The MMTs also said they were highly influenced by online information posted by other travelers and review sites. The majority of the respondents (61 percent) book hotels depending on their affordability, location and availability of WiFi.
“Millennial values are increasingly shifting away from the acquisition of goods toward a focus on experiences such as travel. For Muslim millennials, travel is more than just a vacation, it is often viewed as an opportunity for personal growth and development, to seek new experiences and for bonding with family and friends,” Mastercard Indonesia, Malaysia and Brunei division vice-president for core and digital products Aisha Islam was quoted as saying.

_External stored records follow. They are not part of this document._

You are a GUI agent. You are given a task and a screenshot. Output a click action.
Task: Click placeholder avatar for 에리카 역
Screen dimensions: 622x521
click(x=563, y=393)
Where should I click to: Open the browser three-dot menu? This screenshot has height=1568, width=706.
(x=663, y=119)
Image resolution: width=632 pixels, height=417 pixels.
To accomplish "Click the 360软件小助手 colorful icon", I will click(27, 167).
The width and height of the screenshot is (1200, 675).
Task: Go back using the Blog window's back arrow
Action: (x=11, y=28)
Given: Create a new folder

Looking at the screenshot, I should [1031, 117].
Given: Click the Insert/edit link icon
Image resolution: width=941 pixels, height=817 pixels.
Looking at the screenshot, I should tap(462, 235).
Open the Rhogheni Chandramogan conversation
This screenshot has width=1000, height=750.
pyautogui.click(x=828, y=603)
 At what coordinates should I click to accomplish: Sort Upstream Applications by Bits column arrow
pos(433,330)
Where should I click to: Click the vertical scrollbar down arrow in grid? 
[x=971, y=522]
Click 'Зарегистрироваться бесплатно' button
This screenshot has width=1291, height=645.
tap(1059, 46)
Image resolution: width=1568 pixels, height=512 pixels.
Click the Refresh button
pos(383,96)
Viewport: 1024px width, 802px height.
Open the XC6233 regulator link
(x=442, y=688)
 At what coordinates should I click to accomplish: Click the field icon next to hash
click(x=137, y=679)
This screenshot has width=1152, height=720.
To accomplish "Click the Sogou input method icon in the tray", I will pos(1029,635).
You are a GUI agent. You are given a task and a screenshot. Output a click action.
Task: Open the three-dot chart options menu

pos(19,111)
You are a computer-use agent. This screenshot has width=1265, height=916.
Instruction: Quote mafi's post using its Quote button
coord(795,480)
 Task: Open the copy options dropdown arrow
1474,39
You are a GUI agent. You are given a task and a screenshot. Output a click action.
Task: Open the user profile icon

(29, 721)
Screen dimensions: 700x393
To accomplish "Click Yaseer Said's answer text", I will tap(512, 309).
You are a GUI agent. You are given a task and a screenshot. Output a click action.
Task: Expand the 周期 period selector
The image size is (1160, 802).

Approximately one billion Muslims are under the age of 30 and represent 60 percent of the population in Muslim majority countries, the report said, showing the opportunity that lies in the Muslim travel market. Muslims are also projected to make up 29 percent of the global population aged between 15 and 29 by 2030.
Despite coming in second this year, Indonesian Tourism Minister Arief Yahya said the country was grateful for the achievement as it was an improvement from last year.
The republic is also determined to topple Malaysia from the first place in the near future.
“Our emotional rival is Malaysia, while Thailand is our professional rival. We need to find ways to defeat our rivals and how to catch up with them,” Arief said, as quoted by the Jakarta Post.